== Exercise data ==
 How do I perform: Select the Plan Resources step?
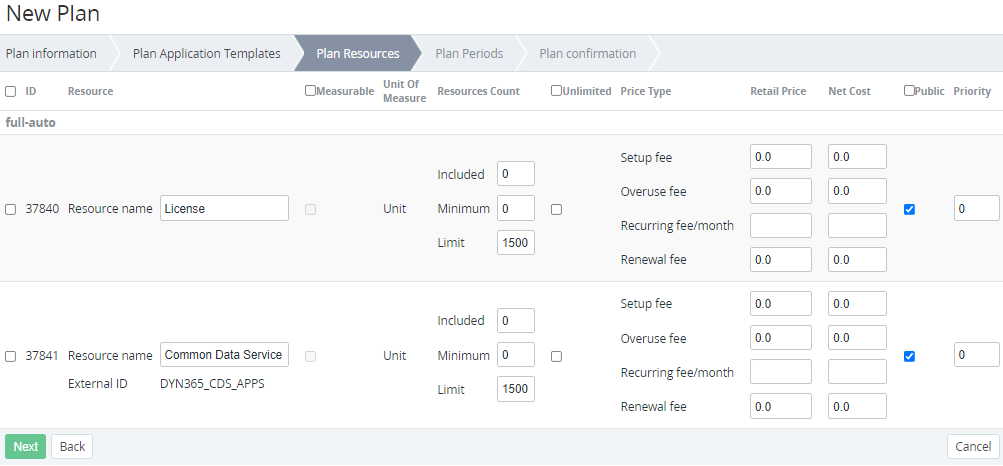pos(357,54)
...
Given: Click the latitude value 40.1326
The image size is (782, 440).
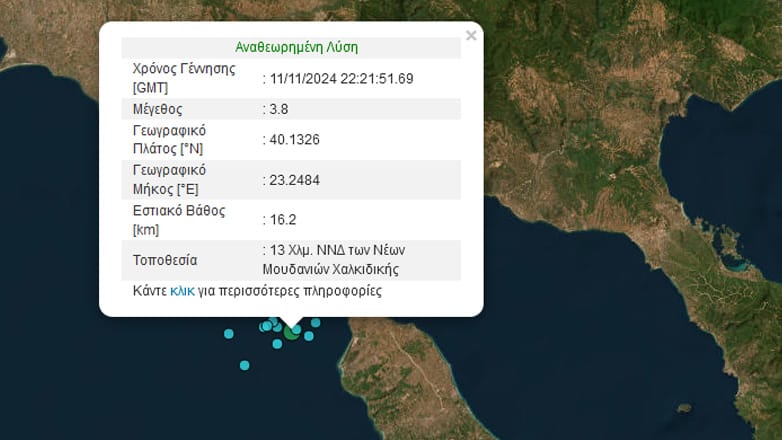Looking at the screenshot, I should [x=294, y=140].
* * *
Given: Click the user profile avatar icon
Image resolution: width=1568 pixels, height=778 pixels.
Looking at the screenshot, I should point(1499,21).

== What to do ==
Each line from the material above that mentions the word "Click" needs to be copied.

== Answer to this exercise ==
Given: Click the latitude value 40.1326
Given: Click the user profile avatar icon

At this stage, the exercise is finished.